• **REQUEST 1**
According to the excerpt about Aphra Behn, which king employed her as a spy?

• **EXCERPT**
Writers have a somewhat embarrassing tendency to glorify the act of writing. There are too many author protagonists to count. Liz Duffy Adams leans into this trend with a tasteful sense of irony in her 2009 play, OR. She picked an interesting subject for the task with Aphra Behn

Behn was a female playwright in 17th century England who has inspired multiple modern works for the stage. She was born just about 20 years after Shakespeare’s death and managed to support herself as a playwright, prose writer, and translator. Even in aristocratic circles during this period, it had become taboo to educate daughters, so it’s safe to say Behn was a radical, if perhaps not in the ways Adams imagines. Or, perhaps, in exactly those ways. Much of Behn’s history is unknown, which is part of what makes her a great subject for an artist to riff on - no one can say what she was really like. We do know she was a prolific playwright and a spy employed by King Charles II. She was also known, or at least derided, as a libertine.

[Word and element pointing entries]
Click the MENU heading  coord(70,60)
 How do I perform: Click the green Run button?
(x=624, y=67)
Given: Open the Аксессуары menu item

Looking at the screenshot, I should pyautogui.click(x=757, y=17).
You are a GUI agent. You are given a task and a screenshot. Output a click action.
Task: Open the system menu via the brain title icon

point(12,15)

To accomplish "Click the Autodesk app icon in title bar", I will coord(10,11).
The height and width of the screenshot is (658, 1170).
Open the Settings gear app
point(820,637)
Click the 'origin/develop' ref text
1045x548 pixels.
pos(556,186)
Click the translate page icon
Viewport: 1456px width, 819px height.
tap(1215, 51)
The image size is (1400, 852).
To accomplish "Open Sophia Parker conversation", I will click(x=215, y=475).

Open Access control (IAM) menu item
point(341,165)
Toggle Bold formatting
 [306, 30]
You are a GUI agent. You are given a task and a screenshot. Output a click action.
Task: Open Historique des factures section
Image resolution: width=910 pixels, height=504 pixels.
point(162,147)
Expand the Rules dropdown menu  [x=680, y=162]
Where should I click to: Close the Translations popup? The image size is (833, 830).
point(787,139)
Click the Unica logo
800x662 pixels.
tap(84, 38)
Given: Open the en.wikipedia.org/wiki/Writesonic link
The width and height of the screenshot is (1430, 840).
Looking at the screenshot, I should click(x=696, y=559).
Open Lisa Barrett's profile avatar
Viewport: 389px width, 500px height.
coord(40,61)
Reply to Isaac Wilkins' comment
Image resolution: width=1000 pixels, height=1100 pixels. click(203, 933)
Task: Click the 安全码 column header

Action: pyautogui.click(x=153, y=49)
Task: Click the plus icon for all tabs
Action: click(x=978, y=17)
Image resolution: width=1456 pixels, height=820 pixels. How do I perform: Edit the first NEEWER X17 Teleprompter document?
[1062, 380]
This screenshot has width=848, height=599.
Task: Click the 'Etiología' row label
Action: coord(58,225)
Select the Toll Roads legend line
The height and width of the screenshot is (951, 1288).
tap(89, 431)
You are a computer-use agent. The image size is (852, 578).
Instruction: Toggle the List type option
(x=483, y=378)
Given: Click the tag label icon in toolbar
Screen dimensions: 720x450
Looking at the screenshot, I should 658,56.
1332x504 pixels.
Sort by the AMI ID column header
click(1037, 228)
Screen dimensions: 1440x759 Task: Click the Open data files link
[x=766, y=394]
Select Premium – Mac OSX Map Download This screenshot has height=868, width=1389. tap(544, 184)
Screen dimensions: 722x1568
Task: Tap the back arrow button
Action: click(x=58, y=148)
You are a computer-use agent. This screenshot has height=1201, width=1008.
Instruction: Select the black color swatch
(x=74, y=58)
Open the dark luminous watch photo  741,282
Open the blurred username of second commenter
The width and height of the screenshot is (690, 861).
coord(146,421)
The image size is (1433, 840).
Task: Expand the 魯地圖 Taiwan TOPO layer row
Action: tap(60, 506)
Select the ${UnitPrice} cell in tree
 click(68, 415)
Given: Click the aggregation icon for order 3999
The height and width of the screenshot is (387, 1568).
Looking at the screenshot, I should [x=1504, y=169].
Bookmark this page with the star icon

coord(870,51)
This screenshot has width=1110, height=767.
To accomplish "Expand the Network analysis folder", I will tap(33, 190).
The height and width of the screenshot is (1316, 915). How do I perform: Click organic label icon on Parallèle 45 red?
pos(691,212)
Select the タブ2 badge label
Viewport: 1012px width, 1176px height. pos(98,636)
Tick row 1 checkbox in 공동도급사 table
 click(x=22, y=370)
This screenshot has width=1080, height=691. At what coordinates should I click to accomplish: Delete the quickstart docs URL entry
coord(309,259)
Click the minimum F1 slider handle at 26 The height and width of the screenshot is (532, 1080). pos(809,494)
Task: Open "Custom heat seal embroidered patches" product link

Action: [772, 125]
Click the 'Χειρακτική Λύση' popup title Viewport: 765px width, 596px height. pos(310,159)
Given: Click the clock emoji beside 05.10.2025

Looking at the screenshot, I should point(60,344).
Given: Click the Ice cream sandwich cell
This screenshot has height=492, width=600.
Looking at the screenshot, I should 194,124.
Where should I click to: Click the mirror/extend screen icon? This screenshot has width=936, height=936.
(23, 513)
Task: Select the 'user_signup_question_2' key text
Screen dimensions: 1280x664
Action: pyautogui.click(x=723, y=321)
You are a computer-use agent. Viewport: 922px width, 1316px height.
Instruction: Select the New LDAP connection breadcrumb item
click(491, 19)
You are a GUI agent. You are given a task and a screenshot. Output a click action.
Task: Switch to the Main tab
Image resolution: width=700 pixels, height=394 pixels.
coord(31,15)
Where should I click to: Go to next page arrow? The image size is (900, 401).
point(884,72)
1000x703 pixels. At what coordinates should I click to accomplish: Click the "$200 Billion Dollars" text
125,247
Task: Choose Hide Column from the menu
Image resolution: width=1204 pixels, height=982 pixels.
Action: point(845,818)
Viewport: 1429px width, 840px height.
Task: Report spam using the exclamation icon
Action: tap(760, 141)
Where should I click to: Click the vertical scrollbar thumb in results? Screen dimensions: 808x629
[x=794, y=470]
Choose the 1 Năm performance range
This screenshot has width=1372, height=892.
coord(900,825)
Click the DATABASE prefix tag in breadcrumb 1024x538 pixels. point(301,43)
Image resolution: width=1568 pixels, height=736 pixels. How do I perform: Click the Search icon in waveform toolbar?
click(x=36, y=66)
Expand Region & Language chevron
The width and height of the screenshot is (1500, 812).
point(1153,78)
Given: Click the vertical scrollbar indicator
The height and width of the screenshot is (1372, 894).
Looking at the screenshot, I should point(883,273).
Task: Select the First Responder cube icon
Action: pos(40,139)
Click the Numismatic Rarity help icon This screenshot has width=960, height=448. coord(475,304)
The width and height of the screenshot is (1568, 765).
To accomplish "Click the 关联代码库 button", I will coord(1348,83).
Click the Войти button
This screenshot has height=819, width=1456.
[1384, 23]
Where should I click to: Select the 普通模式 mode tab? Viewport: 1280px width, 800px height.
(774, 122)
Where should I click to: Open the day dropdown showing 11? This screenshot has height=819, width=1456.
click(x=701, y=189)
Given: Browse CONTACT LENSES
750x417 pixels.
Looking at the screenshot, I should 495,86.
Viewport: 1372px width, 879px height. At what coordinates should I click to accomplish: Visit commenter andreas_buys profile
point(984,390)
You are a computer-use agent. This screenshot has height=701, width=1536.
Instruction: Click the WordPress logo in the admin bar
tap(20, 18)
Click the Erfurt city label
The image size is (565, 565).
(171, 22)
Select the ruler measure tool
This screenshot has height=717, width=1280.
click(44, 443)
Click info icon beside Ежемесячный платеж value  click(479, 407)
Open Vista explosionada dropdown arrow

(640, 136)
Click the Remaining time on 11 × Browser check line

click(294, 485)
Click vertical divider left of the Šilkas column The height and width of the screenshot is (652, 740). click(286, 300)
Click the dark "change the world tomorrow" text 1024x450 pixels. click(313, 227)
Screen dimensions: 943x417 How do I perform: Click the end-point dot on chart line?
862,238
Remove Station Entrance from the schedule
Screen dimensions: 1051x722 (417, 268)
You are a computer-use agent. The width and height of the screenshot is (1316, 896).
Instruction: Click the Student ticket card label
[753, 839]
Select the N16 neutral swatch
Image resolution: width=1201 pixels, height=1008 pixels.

• **REQUEST 2**
Rewrite the rows from the line with "Given: Open the Аксессуары menu item" up to and including the line with "point(12,15)", renaming "system menu" to "window menu" and keeping everything else unchanged.

• **WRITTEN ANSWER 1**
King Charles II

• **WRITTEN ANSWER 2**
Given: Open the Аксессуары menu item

Looking at the screenshot, I should pyautogui.click(x=757, y=17).
You are a GUI agent. You are given a task and a screenshot. Output a click action.
Task: Open the window menu via the brain title icon

point(12,15)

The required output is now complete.